Records provided:
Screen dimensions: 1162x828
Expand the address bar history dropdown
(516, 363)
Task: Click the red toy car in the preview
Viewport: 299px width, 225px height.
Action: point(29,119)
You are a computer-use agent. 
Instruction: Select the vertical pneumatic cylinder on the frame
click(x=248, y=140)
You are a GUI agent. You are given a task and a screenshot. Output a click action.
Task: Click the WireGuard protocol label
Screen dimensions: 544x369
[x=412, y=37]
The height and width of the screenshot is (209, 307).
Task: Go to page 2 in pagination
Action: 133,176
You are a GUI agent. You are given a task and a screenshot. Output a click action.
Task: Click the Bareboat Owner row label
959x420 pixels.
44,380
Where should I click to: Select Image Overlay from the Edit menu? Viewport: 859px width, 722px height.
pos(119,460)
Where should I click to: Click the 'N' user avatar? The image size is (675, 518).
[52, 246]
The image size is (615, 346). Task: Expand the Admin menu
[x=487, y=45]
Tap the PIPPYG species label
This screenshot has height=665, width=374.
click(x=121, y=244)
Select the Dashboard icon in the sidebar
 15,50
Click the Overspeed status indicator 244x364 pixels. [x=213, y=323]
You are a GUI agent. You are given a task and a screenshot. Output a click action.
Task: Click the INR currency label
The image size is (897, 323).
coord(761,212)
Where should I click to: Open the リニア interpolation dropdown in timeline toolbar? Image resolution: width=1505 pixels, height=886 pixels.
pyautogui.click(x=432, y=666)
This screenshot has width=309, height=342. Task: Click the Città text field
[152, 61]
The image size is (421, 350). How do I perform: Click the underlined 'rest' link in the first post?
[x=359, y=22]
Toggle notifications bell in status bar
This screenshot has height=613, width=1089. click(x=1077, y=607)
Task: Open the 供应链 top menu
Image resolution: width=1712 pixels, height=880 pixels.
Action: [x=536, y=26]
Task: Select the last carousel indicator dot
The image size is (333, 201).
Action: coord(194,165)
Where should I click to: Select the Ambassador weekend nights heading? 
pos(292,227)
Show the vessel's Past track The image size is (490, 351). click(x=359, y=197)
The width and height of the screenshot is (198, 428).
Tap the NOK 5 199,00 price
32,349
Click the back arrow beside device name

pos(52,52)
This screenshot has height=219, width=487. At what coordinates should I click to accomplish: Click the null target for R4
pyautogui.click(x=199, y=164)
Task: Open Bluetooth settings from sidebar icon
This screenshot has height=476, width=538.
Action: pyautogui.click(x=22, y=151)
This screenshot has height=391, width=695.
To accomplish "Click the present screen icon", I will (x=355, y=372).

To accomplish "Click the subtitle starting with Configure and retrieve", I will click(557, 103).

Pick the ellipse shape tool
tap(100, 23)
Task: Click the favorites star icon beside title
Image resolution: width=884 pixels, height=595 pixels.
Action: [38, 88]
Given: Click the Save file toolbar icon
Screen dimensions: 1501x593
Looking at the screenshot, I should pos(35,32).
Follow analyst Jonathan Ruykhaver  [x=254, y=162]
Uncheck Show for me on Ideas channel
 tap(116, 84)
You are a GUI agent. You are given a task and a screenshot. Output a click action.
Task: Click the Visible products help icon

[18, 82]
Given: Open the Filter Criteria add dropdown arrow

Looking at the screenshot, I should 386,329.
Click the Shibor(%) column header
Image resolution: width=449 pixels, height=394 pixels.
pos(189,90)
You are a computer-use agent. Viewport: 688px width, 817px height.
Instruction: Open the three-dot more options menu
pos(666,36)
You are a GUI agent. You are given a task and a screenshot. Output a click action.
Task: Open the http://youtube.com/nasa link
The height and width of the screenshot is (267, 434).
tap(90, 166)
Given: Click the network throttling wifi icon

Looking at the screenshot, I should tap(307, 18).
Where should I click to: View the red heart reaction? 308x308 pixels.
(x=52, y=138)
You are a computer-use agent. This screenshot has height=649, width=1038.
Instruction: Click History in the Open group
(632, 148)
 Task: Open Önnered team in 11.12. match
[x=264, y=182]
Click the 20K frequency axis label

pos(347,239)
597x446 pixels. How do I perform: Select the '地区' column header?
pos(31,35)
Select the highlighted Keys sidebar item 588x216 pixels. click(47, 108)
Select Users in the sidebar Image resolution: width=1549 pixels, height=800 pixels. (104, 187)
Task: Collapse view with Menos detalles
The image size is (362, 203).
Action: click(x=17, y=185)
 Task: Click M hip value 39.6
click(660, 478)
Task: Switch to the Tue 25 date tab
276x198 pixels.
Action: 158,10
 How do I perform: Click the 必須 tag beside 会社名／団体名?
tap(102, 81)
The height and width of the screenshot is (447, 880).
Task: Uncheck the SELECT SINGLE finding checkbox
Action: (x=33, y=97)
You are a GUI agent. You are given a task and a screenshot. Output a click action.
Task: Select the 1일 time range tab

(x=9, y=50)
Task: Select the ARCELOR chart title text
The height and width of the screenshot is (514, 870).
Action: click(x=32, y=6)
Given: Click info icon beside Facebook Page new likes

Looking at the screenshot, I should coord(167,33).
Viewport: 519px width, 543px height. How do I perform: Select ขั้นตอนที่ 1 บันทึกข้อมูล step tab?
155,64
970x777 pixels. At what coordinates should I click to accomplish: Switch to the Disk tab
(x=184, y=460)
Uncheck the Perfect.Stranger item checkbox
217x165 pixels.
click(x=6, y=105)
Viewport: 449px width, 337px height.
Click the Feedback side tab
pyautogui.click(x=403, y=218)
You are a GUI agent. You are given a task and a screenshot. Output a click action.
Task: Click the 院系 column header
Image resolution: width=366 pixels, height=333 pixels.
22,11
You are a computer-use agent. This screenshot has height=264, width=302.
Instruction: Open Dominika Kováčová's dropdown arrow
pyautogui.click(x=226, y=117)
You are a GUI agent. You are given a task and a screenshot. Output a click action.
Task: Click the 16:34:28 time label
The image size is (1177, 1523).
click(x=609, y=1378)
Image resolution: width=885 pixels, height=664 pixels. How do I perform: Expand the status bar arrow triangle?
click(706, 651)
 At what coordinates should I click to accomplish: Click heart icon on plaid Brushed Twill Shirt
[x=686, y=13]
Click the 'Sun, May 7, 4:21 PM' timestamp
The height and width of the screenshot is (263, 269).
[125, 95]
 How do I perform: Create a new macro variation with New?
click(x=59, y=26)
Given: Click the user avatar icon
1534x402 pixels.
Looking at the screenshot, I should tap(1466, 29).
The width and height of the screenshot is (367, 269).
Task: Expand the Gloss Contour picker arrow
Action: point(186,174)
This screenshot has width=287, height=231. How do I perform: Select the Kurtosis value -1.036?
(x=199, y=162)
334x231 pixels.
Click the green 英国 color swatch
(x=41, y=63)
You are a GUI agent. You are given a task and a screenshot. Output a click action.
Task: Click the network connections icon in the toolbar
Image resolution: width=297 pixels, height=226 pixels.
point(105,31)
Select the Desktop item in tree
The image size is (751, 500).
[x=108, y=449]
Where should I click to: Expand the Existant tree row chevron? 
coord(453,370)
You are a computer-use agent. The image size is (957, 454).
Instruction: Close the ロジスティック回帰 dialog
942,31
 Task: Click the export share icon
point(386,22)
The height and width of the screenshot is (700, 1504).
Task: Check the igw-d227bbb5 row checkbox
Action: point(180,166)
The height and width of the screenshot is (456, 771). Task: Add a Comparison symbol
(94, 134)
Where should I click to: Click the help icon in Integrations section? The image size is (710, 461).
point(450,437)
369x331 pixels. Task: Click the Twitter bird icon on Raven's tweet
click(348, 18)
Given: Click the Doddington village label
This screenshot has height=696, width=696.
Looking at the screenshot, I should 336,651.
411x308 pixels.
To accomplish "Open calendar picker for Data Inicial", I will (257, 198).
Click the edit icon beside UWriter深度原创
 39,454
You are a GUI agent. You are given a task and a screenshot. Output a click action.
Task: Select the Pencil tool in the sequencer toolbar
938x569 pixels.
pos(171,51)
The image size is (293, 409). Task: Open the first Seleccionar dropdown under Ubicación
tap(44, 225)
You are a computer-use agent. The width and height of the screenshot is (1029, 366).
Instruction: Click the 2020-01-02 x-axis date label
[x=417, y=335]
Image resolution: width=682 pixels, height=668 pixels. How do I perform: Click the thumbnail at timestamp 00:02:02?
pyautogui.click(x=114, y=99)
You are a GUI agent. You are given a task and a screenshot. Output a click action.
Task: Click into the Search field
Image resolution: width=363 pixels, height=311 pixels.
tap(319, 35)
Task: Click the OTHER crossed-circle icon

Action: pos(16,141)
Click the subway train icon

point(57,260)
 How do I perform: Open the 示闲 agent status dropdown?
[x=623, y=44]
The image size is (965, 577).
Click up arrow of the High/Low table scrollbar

Exercise instructions:
All lines of the entries containing the string "indicator" must be shown in full.

Result:
Click the Overspeed status indicator 244x364 pixels. [x=213, y=323]
Task: Select the last carousel indicator dot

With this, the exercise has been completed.